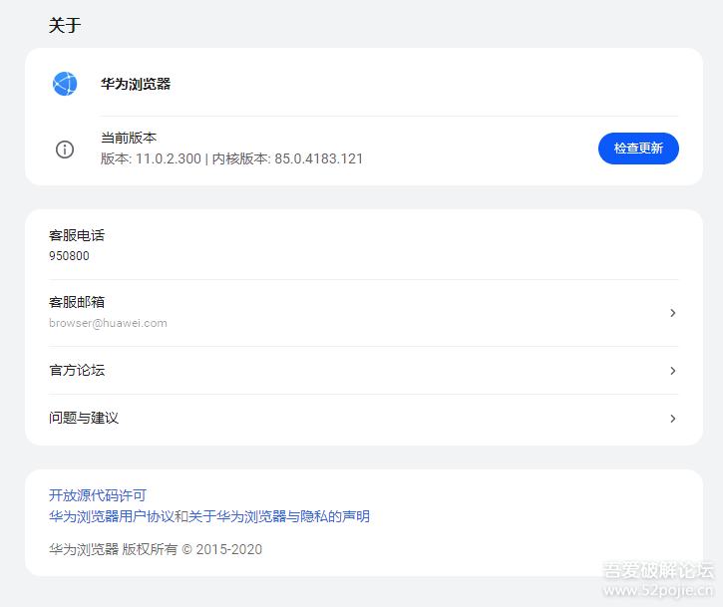The width and height of the screenshot is (723, 607).
Task: Click the 950800 phone number
Action: [x=69, y=256]
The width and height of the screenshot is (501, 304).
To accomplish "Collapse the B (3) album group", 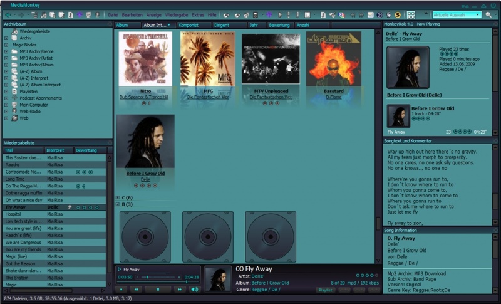I will (x=118, y=204).
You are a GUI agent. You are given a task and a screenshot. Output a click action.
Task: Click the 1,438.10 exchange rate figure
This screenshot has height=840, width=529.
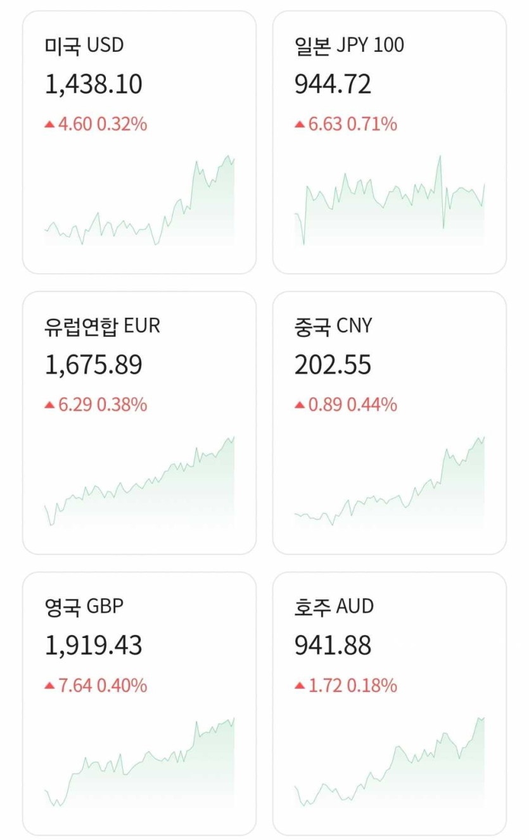click(94, 84)
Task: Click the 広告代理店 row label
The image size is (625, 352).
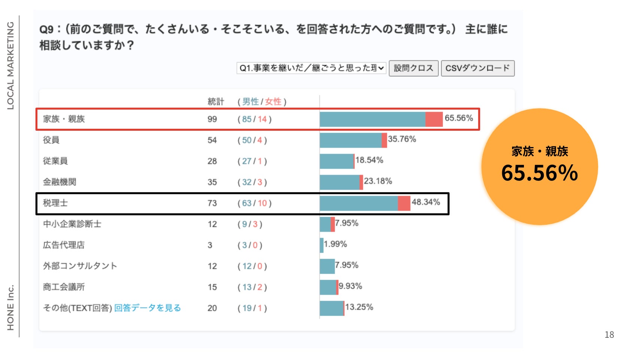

──────

● PROBLEM STATEMENT:
Please retype the entries above word for word, but only from the line containing "Task: Click the 1,438.10 exchange rate figure" through the last line, and without the pictures.

● EXERCISE ANSWER:
Task: Click the 1,438.10 exchange rate figure
This screenshot has height=840, width=529.
click(94, 84)
Task: Click the 広告代理店 row label
The image size is (625, 352).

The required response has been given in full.